AJ's Car of the Day '70 Mercury Cougar Eliminator Coupe

Car: Mercury Cougar Eliminator

Year: 1970

What makes it special: Mercury was reluctant to bulk up the Cougar and take on the muscle market, but by 1969, with the Ford Mustang was knuckling against Camaro's and Firebirds with its 428 Cobra Jet Mach 1, Mercury could no longer sit on the sidelines. By mid-year, the division had jumped into the fray with the Eliminator. The name was taken from a Cougar show car and from the 1968 Cougar Eliminator funny car driven by “Dyno” Don Nicholson.

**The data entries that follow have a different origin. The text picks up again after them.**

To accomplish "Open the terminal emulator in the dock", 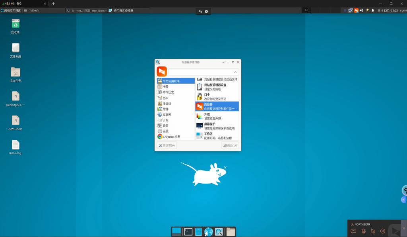I will coord(188,231).
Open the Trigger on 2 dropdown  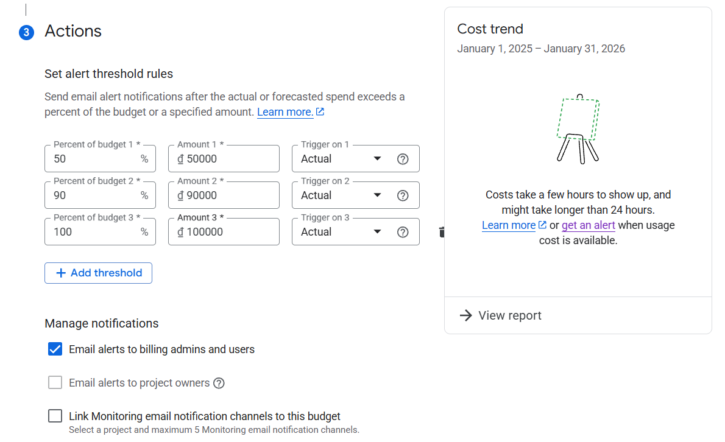[x=341, y=195]
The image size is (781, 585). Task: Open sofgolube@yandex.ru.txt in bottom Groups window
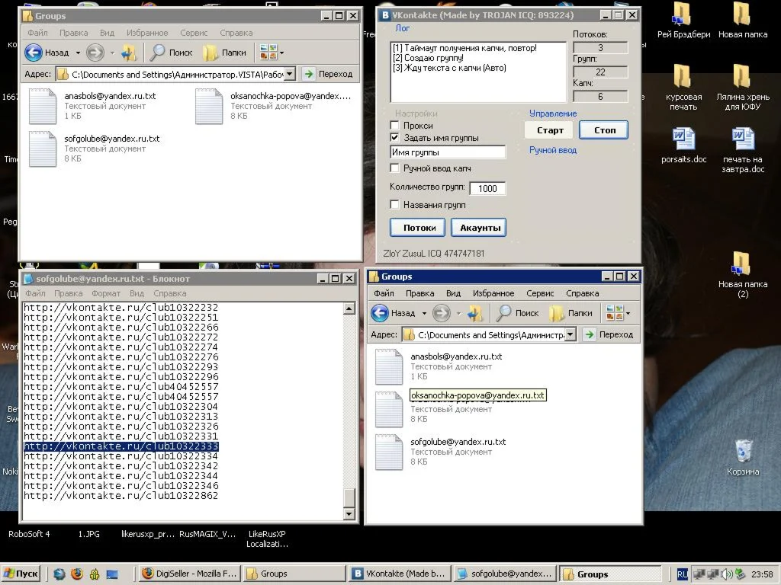coord(388,452)
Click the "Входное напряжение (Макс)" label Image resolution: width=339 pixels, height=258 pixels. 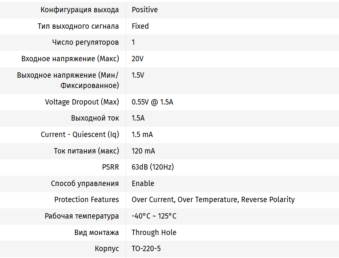[x=70, y=59]
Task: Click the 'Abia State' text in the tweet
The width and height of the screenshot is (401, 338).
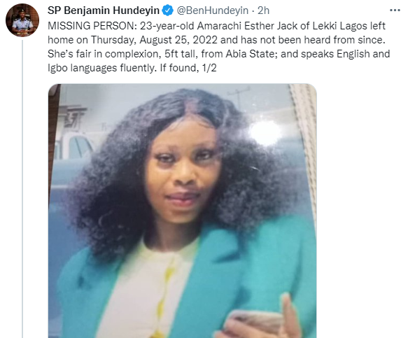Action: [250, 54]

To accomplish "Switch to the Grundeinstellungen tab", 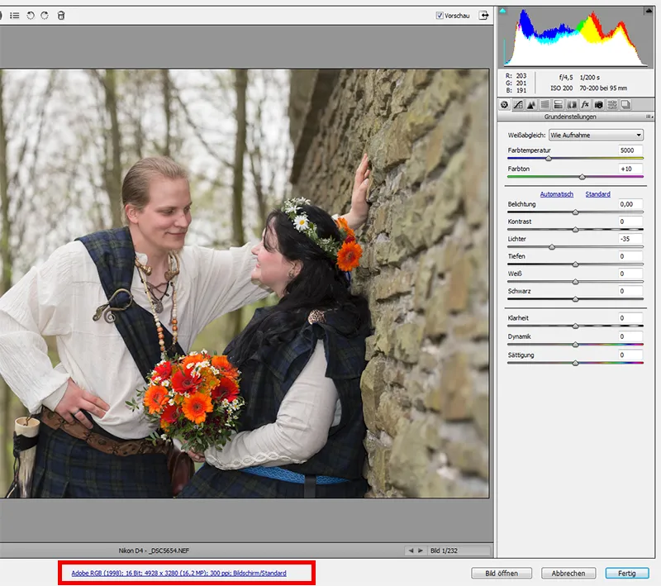I will point(504,104).
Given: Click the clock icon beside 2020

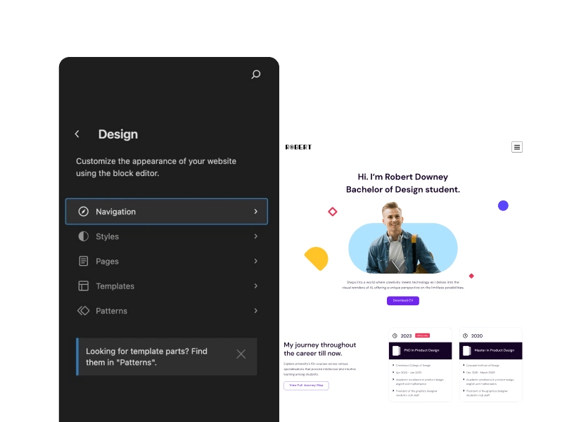Looking at the screenshot, I should (x=465, y=336).
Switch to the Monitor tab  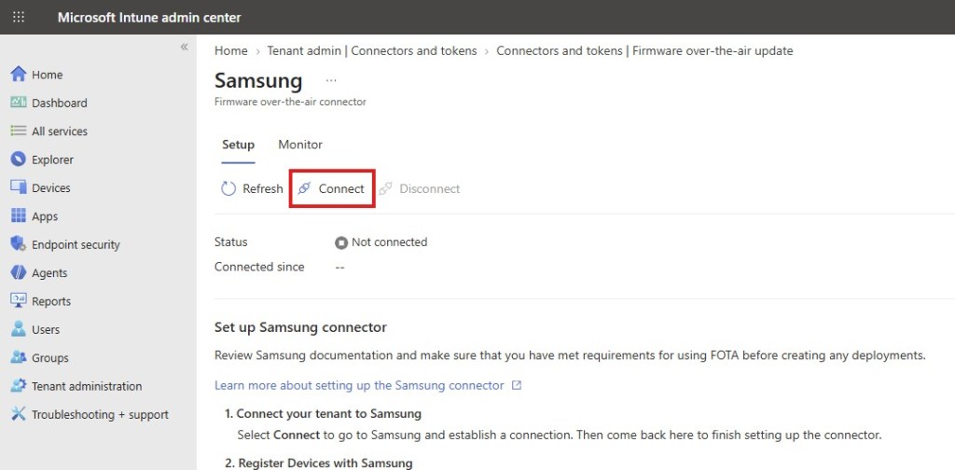(300, 145)
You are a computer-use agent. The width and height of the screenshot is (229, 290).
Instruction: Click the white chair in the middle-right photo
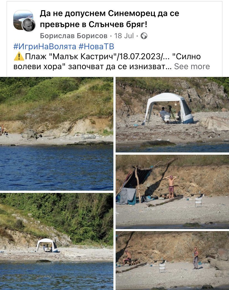pos(198,202)
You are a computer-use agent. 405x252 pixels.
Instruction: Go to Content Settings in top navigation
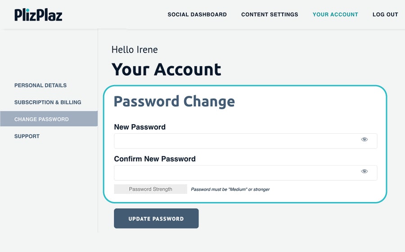(270, 14)
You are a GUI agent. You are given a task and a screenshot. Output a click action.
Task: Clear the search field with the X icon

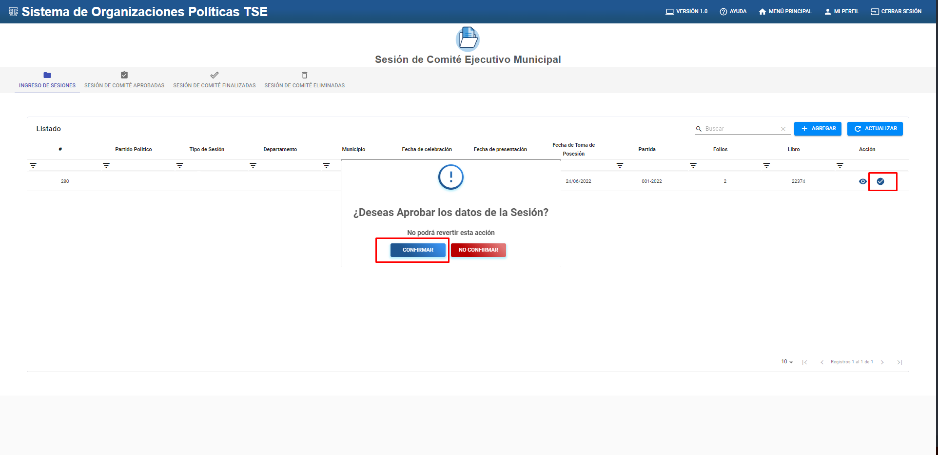(x=783, y=129)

What made it famous: Dressed out in bright colors, blacked out grilles, body stripes, spoilers and decals, the Eliminator was based on the standard Cougar and came with a choice of engines from mild to wild. Mercury turned up the heat for 1970. Standard engine was the 351 4-barrel V8, either Windsor or Cleveland, depending on availability. The 351 Cleveland was the more desirable of the two, thanks to its canted valve positioning that permitted better cylinder flow. The Windsor was rated at 290 horsepower @ 4800 rpm and the Cleveland at 300 @ 5400 rpm.  Also standard was a 3.25:1 rear axle and a performance handling package with F70x14 white lettered tires. Engine options ranged from the high revving Boss 302 to a pair of heavy breathing 428 cubic inch Cobra Jets, with or without ram air induction, with both producing 335 horsepower @ 5200 rpm. With any engine choice, a floor mounted 3-speed manual transmission was standard. The C6 automatic or a 4-speed manual box was optional. Also standard for the Eliminator were high back bucket seats, black grain instrument panel, 6,000-rpm tach, with 8,000 for Boss 302 equipped models, a novel “elapsed time” clock and full instrumentation. For manual transmission cars, a Hurst shifter with aluminum “T” handle was standard, while automatic transmission models received a simulated wood grain shift knob when the floor mounted transmission was ordered.

Why I would want one: It's low production and performance makes the Mercury Cougar Eliminator a highly sought after car for Ford/Mercury fans.

Fun fact: While the Eliminator had all the right stuff to qualify it as a muscle pony car, what it lacked was image. Image wasn’t built by painting on graphics or spraying on loud paint schemes. Image was earned every Saturday night on the streets of America from Woodward Avenue in Detroit to Van Nuys Boulevard in Southern California.